Söz verilen tutuksuz sanık Nurettin Onur Kutlu, suçlamaları kabul etmeyerek, olay vaktinde icapçı tabip olduğunu tez etti.
”BİLİNMEYEN BİR METABOLİK HASTALIĞI VARDI”
Miray bebek için kendilerinin de çok üzgün olduğunu lisana getiren Kutlu, “Ağır bir kalp yetmezliği, bilinmeyen bir metabolik hastalığı vardı. Kalbini desteklemek için tüm ilaçları kullandık. Yarar görmedik. Hesaplama yanlışı kelam konusu oldu. Bakanlık ve öbür kurum raporlarında hatasız bulundum. Vicdanen müsterihim.
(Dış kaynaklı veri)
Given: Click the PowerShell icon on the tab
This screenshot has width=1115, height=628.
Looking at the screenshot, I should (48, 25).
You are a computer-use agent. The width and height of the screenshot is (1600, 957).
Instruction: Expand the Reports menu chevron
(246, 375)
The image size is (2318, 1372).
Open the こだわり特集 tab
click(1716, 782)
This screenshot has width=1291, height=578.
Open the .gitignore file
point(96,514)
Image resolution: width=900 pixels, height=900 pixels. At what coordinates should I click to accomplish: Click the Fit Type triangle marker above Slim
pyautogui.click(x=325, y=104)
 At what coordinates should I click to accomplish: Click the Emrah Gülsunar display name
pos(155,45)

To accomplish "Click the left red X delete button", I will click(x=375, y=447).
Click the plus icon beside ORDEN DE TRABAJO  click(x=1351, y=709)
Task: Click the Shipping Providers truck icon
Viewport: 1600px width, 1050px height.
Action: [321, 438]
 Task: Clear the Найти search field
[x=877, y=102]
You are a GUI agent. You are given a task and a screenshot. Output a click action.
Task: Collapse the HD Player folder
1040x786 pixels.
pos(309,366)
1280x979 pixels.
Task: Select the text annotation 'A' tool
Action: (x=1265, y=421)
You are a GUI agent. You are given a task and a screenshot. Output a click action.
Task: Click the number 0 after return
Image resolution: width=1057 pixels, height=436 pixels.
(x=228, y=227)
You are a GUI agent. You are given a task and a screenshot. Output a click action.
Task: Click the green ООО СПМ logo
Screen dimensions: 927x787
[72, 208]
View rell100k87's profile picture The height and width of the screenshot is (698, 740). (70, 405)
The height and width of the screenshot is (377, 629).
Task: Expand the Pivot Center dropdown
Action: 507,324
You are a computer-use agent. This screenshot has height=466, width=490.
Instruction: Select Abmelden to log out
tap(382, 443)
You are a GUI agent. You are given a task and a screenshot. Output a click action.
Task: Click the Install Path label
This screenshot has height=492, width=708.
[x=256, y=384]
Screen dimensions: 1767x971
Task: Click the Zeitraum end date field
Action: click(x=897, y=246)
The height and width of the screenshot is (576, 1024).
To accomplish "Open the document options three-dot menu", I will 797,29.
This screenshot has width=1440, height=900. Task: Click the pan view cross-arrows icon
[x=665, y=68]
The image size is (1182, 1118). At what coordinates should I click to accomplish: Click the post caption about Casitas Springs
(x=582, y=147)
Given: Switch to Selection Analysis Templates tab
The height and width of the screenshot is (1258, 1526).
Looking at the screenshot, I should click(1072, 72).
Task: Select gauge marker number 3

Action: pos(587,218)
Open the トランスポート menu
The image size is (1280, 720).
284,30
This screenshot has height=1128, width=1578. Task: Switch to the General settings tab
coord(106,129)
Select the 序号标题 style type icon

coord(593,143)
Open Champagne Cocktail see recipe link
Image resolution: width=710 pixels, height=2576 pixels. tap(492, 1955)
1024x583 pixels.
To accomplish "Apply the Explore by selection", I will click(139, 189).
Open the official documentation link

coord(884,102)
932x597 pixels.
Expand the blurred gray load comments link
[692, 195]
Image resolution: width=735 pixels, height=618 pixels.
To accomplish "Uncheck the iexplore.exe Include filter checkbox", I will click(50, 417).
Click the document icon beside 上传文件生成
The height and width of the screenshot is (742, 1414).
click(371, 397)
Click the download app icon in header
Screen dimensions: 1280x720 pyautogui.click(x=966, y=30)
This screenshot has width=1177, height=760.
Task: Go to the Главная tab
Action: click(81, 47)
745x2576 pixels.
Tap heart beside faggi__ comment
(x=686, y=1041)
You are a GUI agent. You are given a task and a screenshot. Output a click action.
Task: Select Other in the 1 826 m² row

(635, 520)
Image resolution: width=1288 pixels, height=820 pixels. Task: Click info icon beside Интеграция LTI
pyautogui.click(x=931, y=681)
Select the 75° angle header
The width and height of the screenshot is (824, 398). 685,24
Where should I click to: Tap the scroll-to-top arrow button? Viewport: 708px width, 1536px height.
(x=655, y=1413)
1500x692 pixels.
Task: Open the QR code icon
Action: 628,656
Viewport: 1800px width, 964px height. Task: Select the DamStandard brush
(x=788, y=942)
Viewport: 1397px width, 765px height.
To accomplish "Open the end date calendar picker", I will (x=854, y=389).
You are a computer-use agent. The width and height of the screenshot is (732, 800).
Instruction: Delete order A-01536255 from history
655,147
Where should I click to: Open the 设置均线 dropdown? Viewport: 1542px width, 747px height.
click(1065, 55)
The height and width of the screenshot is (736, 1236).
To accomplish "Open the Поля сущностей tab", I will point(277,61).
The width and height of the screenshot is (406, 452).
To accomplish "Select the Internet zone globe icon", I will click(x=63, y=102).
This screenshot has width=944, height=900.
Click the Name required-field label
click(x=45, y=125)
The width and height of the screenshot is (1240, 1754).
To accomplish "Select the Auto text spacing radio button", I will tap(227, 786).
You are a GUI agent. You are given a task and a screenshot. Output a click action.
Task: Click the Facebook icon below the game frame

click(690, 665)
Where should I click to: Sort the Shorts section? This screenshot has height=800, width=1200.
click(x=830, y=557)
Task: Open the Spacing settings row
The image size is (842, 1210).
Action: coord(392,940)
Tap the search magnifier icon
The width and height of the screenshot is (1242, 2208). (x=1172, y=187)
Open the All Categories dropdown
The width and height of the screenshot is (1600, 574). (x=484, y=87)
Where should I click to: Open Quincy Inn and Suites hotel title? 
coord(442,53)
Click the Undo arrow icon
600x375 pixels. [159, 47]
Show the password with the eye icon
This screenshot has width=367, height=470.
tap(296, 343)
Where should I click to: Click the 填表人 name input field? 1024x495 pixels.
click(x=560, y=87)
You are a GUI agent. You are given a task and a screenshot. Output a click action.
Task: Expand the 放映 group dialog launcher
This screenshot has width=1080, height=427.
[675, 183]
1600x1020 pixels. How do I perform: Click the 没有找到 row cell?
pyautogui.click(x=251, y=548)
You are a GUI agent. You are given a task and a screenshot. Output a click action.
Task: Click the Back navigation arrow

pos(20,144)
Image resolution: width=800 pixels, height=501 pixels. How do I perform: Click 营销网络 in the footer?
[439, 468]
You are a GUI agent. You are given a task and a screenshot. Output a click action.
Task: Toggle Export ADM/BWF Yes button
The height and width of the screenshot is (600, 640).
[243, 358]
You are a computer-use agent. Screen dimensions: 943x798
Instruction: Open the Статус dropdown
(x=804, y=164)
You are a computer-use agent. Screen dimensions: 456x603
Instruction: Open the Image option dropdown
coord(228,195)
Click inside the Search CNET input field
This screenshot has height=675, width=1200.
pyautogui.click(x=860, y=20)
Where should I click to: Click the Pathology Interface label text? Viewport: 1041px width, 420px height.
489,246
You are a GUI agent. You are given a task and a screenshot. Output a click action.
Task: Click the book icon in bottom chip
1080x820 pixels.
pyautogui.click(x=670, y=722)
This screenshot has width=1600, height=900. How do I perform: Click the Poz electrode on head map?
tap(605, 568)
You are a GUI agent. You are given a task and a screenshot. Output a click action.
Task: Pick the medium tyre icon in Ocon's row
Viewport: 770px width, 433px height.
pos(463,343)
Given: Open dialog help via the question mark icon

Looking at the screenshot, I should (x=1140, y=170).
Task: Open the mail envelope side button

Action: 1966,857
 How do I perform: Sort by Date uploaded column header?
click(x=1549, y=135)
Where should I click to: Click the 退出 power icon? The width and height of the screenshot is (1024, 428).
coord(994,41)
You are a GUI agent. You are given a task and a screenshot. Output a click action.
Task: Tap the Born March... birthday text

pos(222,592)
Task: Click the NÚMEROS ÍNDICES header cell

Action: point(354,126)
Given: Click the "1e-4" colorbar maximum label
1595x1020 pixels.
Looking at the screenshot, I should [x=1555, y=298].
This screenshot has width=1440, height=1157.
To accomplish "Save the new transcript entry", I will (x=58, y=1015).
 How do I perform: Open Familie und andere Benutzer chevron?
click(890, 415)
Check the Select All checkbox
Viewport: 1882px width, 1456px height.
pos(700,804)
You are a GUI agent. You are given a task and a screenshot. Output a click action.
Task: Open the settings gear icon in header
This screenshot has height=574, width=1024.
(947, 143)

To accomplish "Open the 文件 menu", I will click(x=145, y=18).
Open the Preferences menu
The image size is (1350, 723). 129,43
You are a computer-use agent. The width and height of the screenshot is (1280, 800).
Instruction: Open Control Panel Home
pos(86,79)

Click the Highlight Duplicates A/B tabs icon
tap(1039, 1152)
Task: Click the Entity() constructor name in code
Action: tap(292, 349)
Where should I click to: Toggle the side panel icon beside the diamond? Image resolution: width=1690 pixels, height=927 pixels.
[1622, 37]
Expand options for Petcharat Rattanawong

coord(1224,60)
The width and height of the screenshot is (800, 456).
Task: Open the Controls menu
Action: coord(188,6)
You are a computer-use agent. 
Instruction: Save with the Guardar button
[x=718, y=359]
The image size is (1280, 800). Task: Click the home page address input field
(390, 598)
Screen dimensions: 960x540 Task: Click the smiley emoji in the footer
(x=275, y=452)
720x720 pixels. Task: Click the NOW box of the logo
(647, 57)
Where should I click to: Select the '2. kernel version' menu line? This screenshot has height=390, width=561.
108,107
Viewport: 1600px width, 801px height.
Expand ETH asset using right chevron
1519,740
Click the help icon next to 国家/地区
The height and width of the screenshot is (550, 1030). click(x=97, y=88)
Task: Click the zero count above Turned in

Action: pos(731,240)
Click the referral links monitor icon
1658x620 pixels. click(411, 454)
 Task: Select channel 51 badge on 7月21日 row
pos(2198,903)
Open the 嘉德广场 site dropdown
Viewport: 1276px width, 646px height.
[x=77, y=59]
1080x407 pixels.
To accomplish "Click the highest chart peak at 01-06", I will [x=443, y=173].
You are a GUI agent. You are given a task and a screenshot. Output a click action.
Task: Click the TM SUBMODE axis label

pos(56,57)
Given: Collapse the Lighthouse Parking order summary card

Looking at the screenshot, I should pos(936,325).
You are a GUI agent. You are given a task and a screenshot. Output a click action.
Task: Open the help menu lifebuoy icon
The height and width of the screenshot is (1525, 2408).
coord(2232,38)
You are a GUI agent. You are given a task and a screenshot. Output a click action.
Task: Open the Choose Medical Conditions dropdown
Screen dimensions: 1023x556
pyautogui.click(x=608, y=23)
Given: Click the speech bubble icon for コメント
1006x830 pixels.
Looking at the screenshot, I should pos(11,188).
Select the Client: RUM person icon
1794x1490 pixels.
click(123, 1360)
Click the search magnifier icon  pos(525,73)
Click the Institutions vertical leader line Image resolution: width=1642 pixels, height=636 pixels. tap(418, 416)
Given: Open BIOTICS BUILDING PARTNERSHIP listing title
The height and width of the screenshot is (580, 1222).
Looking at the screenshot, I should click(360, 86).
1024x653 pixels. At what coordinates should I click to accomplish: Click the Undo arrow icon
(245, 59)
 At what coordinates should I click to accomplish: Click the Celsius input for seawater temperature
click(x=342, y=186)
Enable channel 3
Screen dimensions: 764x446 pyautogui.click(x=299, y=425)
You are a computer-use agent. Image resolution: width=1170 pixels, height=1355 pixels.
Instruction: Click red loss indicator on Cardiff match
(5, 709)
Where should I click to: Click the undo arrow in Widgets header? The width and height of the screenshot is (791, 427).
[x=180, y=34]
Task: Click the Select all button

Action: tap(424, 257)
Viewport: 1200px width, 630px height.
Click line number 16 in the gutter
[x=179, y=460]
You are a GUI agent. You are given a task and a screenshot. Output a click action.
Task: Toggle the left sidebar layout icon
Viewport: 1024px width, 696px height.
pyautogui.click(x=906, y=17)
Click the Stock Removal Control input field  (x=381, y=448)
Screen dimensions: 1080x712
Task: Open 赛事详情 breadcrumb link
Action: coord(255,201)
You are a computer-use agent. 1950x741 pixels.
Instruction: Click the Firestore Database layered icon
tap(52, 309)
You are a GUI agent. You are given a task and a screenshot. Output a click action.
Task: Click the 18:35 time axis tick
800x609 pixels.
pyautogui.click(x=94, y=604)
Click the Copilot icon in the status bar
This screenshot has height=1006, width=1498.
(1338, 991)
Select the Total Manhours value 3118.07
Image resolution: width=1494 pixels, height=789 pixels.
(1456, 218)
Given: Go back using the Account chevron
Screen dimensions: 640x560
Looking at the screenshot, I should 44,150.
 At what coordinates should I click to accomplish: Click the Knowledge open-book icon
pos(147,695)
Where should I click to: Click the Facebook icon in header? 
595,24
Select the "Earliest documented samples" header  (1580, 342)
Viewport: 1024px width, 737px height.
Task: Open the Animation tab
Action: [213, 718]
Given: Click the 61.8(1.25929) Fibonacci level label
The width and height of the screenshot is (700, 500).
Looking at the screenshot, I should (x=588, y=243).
Beraatimi istiyorum” diye konuştu.
İKİ DOKTORA ÜÇ YIL ALTIŞAR AY HAPİS
Mahkeme, sanıklar Nurettin Onur Kutlu ve Elvis Kraja ile ilgili olarak müteveffaya uygulanan digoksin ölçüsünün olağan seviyesinden çok fazla uygulanışı ve ölçüsü, şahit beyanları, ilacın uygulanma müddeti, sanıkların kabahat işlemedeki taksir seviyesindeki kusurlarının asli derece oluşları, hareketin işlendiği yerin kamu hastanesi olması, sanıkların hekim sıfatı taşımasına karşın kendilerine bundan ötürü duyulan inancı boşa çıkarmaları, vefat edenin yaşı dikkate alındığında cürmün konusunun kıymeti ve geride bıraktığı ailesinin bu kapsamdaki ziyanı da göz önünden bulundurularak, “taksirle öldürme” kabahatinden 3 yıl altışar ay mahpus cezasına çarptırılmasına karar verdi.
İYİ HAL İNDİRİMİ UYGULANMADI
Baba Şahin Türkan’ın sanıkların kendilerini çocukların vefatından bu yana hiç arayıp sormadıklarını, cenaze ya da defin sürecinde kendileriyle ilgilenmediklerini, baş sıhhati dilemediklerini belirtmesini göz önüne alan mahkeme, sanıkların bu haliyle en temel insanlık misyonu olan baş sıhhatini bile dilemediklerini, anne ve babanın acılarını paylaşmadıklarını, mahkemenin 20. celsesinde bu konu sorulduğunda baş sıhhati dilemelerinin de samimi olmadığını kıymetlendirdi.
Bu haliyle sanıkların kabahati işledikleri andan yargılama süreci içerisinde rastgele bir pişmanlık sergilememeleri ve duymamaları nedeniyle güzel hal indirimi uygulanmamasına, cezaları ertelememeye ve para cezasına çevirmemeye hükmedildi.
Mahkeme, sanıkların doktorluk mesleğinin dikkat ve ihtimam yükümlülüğüne terslik münasebetiyle üzerlerine atılı taksirle öldürme cürmü işledikleri anlaşıldığından, 5 ay doktorluk misyonlarını yapmalarının yasaklanmasına karar verdi.
DAVANIN GEÇMİŞİ
Akciğer enfeksiyonu ve teneffüs yetmezliği şikayetleriyle Bezmialem Vakıf Üniversitesi Tıp Fakültesi Hastanesi’nin ağır bakım servisinde tedavi edilen 6 aylık Miray Türkan, 20 Kasım 2015’te hayatını kaybetmişti.
Miray bebeğin ailesi, bebeklerinin yanlış tedavi ve çok doz ilaç (digoksin) tesiriyle zehirlenip bu yüzden öldüğünü argüman ederek 2 hekimden şikayetçi olmuştu.
Soruşturma açan İstanbul Cumhuriyet Başsavcılığınca hazırlanan iddianamede, sanıklar Nurettin Onur Kutlu ve Elvis Kraja’nın “taksirle mevte neden olmak” cürmünden cezalandırılması talep edilmişti.